Most of this feature is implemented with some ejabberdctl magic in auth/olpcxs/auth.php.
Single Sign On¶
Allowing for Single Sign On through the use of a (so-far unknown) hack of the authentication system.
Apparently (following admin/antitheft.php), this uses the user.auth field and identifies users through user.auth='olpcxs' and user_preferences.name='olpcxs_alias', and data sent in POST, which include (not only) $_POST['serialnum'] (we will have to identify how this parameter can be sent by the laptops).
Using the serial number of each XO is a reliable method to avoid manual login+password sending between the XO and the XS. However, in the real-life scenario, Peru only has around one laptop for every 5 children, so they have to pass it on from one to another, so this serial number shouldn't be used as an authentication (furthermore, it is quite insecure as it is if the only criteria is this number).
The code for the specific authentication mechanism seems to be located in auth/olpcxs/auth.php (and could probably be developed a a specific sso extended class in Chamilo).
Antitheft¶
An extra feature that we will probably not need at first is the antitheft feature. It seems that it would allow to an admin to prevent access to the Moodle instance on the XS when the laptop connecting has been reported as stolen. This is stored in a separate table in Moodle.
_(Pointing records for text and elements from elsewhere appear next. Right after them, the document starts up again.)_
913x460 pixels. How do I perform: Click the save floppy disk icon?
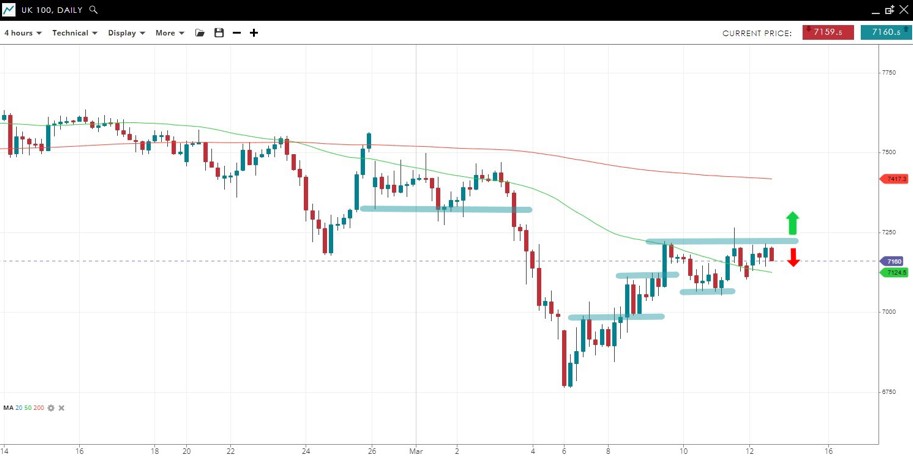(219, 33)
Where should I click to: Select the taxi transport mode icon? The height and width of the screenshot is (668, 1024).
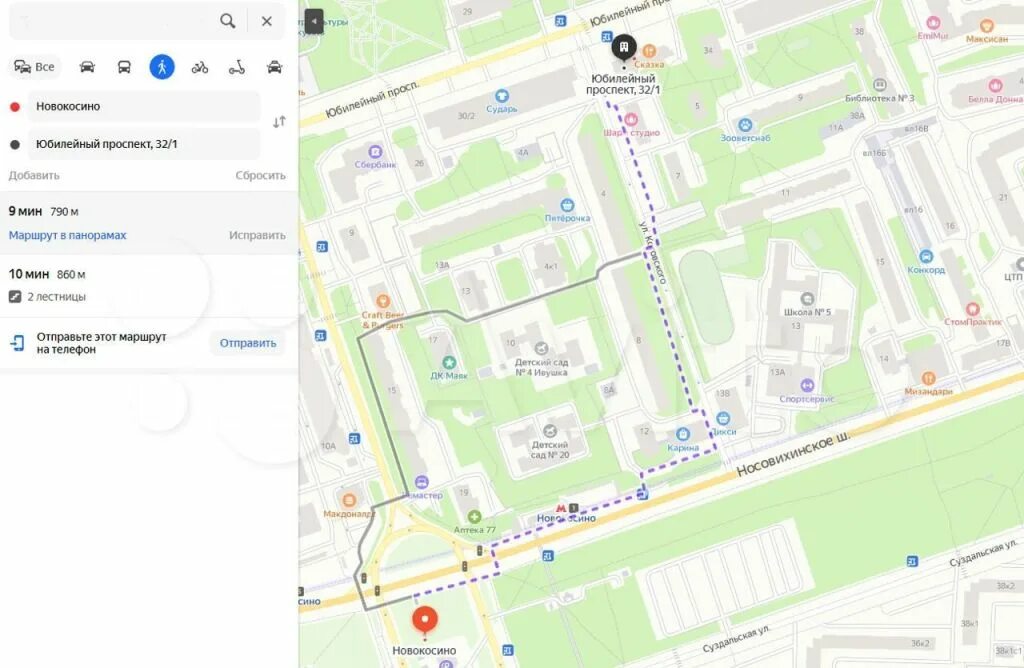pyautogui.click(x=274, y=67)
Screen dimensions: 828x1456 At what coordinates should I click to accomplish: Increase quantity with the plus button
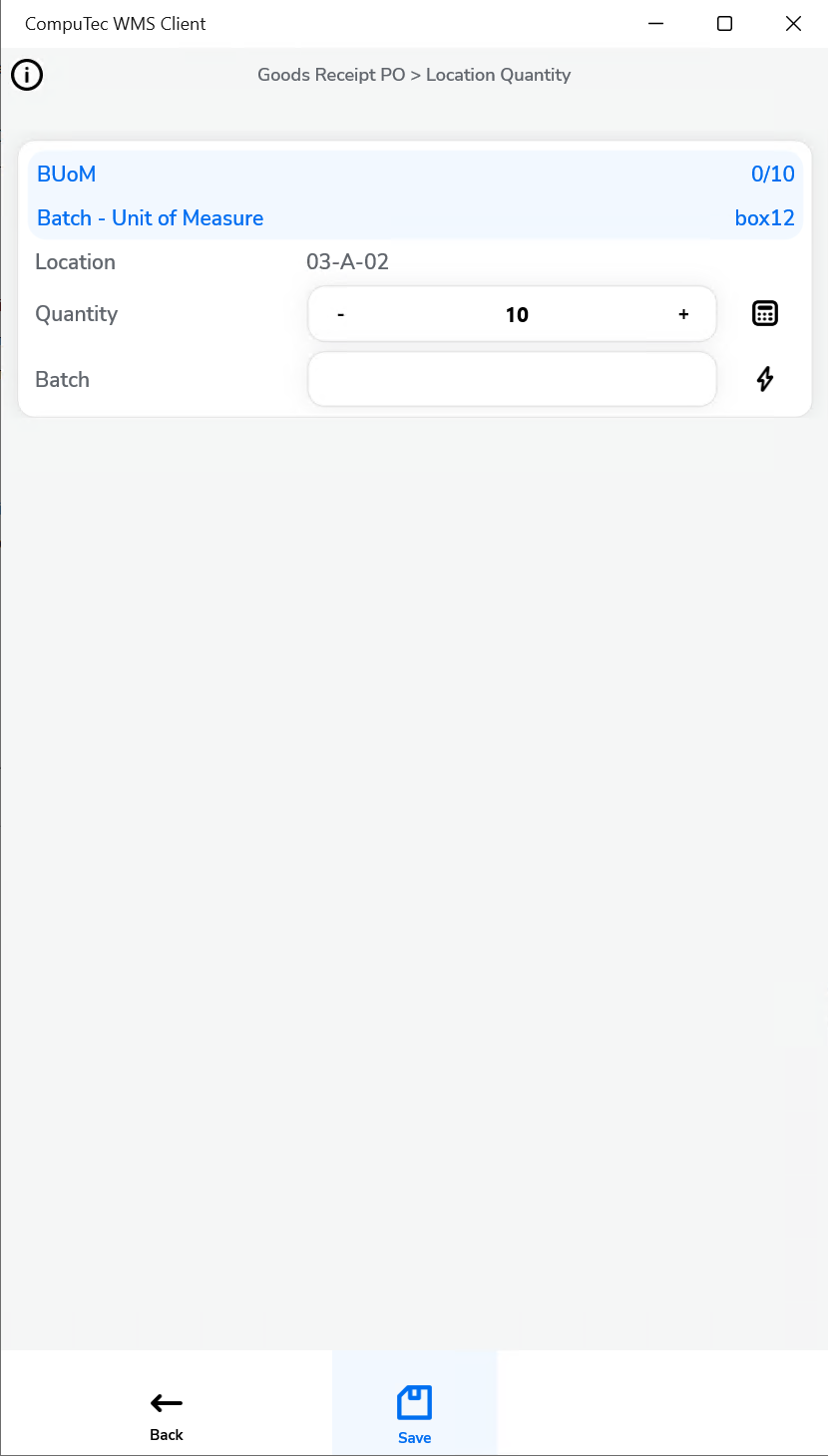click(x=683, y=314)
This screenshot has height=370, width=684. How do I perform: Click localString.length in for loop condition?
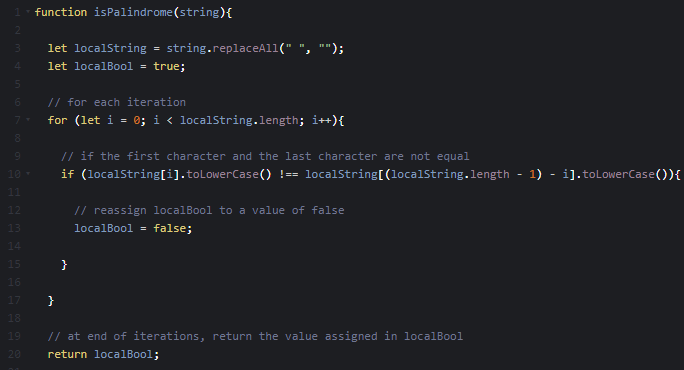(239, 120)
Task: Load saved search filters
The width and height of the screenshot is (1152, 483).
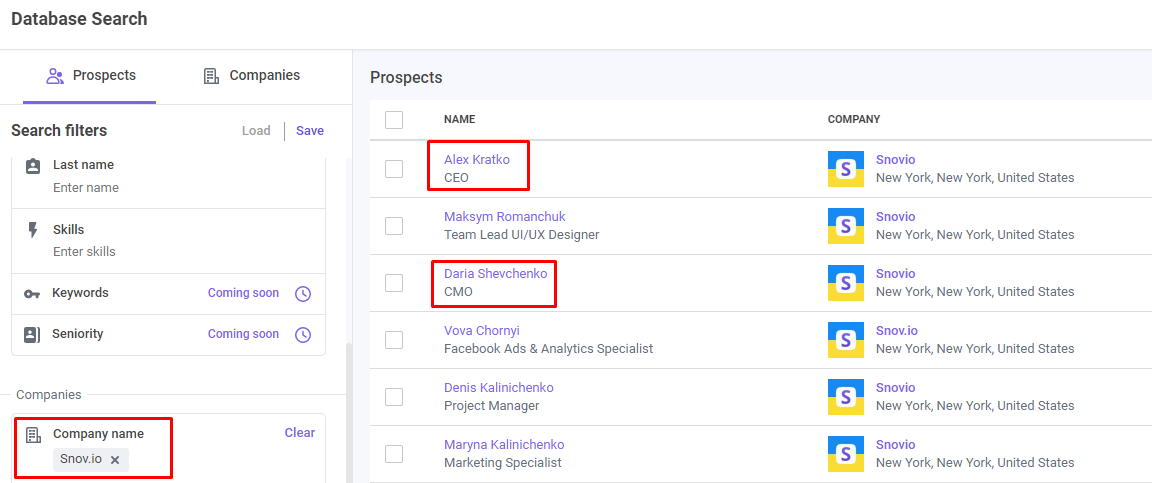Action: 256,131
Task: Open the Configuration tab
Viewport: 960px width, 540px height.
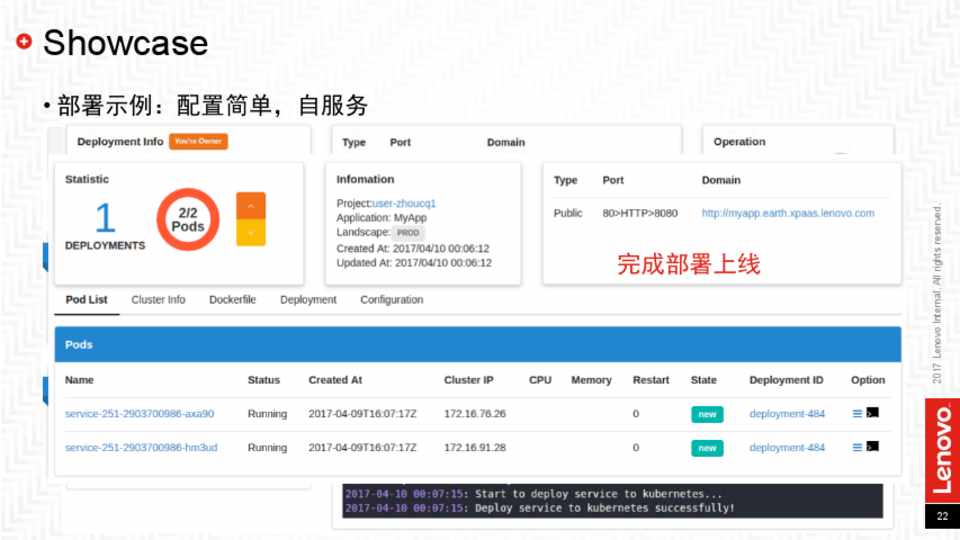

Antitheft features in the overall OLPC project so far have proven vastly useless (not because they are not working, but because there is very little theft) and in one case (Peru) they have proven counter-productive: preventing the teachers to update laptops for which the national Ministry of Education has failed to provide better updated images.
OLPC Perú Squid config¶
Chamilo LMS 1.9 includes a plugin which allows a teachers to modify the Squid (proxy) configuration on a XS server through simple web updates.
Sugar Network¶
The Chamilo team intends at providing a way to synchronize students tracking data between remote Chamilo installations (on XOs) and a central server.